When did music become your career?
About five years ago. Before that I owned a roofing company in the Baltimore area for a number of years. The company was doing well but I wasn’t. I was restless to do something I really enjoyed. Someone told me about a woman who had a novel way of helping people figure this kind of thing out, so I called her (Jan Black, jan (at) quiddityonline (dot) com. Tell her I sent you.). She worked her magic, I mustered my courage, and my passion for music became the work I love. She remembers me calling her one day when I was sitting in the middle of the floor with CDs all around me, having one of those moments where you realize that you are actually living out your dream. I’m having a blast.

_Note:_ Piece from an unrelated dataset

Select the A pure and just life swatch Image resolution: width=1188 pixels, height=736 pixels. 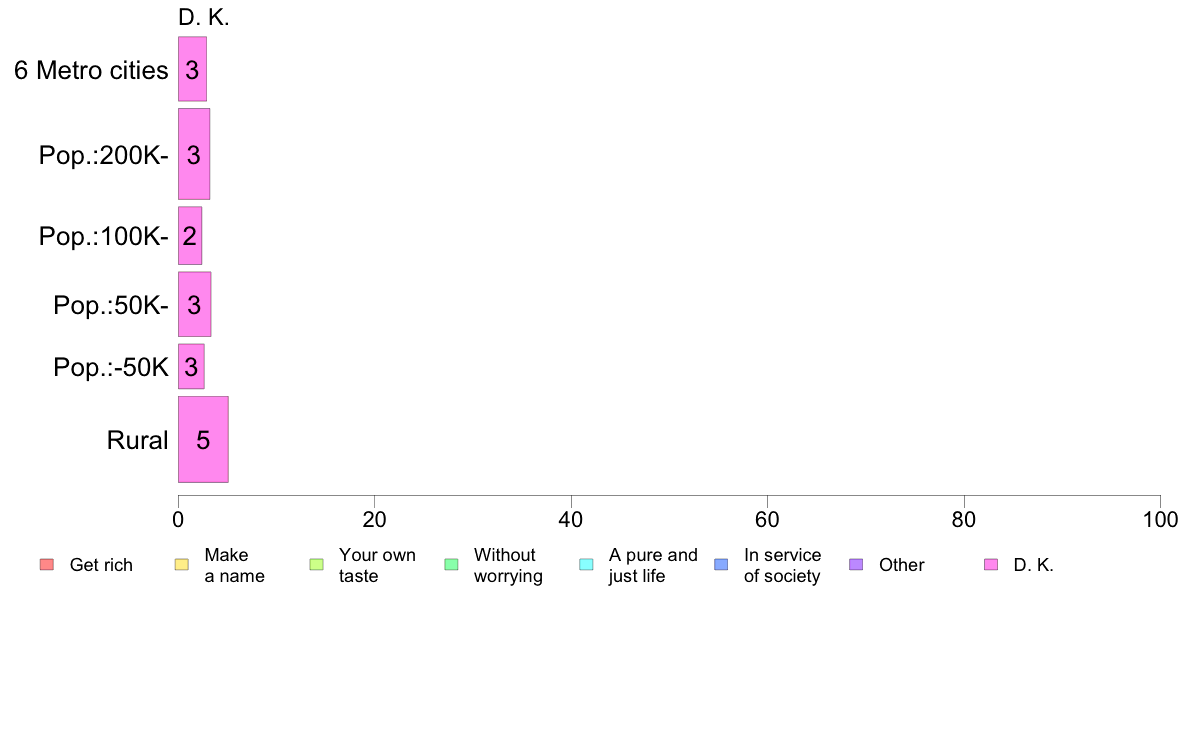(x=586, y=565)
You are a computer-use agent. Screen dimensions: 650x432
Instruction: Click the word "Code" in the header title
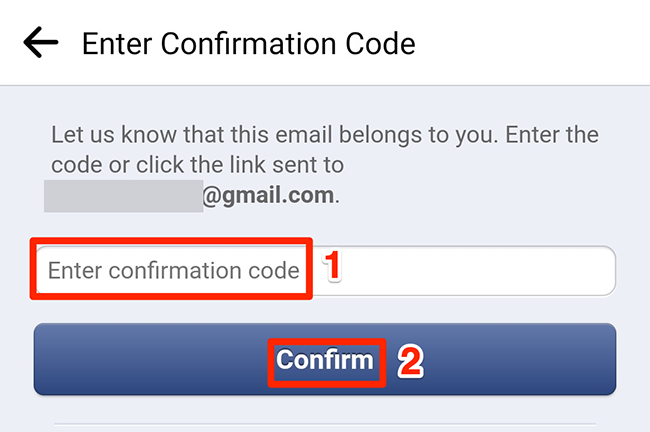tap(381, 44)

It’s just in me to appreciate it and want to share it. Always has been. Since I was a kid I’ve made compilations for my friends and family of music they probably wouldn’t find on their own. I love the hunt and I love to share what I find. That’s why I’m so excited about the release of my Uptown Blues Party compilation CD.
How’d you land in radio?
I was affiliated with a station in Philly and they introduced me to the folks at WTMD. When WTMD changed its format, I made myself available to them to help put some playlists together. I wanted to learn radio and find out if I had talent for hosting. A chance came to sub for their old blues show on a Sunday afternoon. And then I was asked to do it again. The blues I played was different and people started calling the station, wanting more of it. Within about a year I had my own show, the “Uptown Blues Party” on Friday nights. And now I also host the “New Release Show” on Tuesdays.
What do you love about being on radio?
I love being able to share new music with anybody who is willing to listen. I love giving music to other people and having them say, “that was really good.”
Was it weird talking into a mic instead of to a person?
Yeah, at first. I was in a basement with a single small window looking out into an empty space. Pretty quickly I was able to imagine real people listening, and now I just think of the mic as someone I’m actually talking to.
What’s a highlight in your career as a DJ so far?
This year I was invited to host the the Hot August Blues Festival. When I stepped on stage to introduce Eric Lindell, I introduced myself as the DJ of the Uptown Blues Party and people applauded like they recognized the show. It was great, and it keeps being great.
What do you hope your playlists and compilations do for people?
I hope it brings them the same joy it brings me. I hope it opens up different avenues of expression for them, from singing in the car to moving to the beat on a weekend with friends to making love by the fire.
What’s unique about the blues you play and put on your compilations?
I guess you could say I play blues-based music that can be in any genre. I look at blues like it is a living, breathing art form and feels it’s okay – even incredible – for people to take the basic blues pattern and make it into something new. For me, it’s more of a feeling than sticking to a genre.
Who’s doing that really well right now?
Two that come to mind are Eric Lindell and John Nemeth. Eric incorporates a lot of rhythm and blues and rock, and John is a wonderful interpreter of a modern blues genre who comes up with a really unique product.
You give a good amount of voice to blues’ women. Why?
I think they are under-represented.
What recording artist would you love to meet?
Roxanne Potvin. She’s my musical crush. I found her music when I first got into the business and knew she was going places way before she became better known and signed with a label, so I feel kind of attached to her.
What track of hers do you love?
“Hittin’ on Nothin’” from the album Timebomb that she did with Sue Foley and Deborah Coleman. You can hear the three women having fun while doing the song.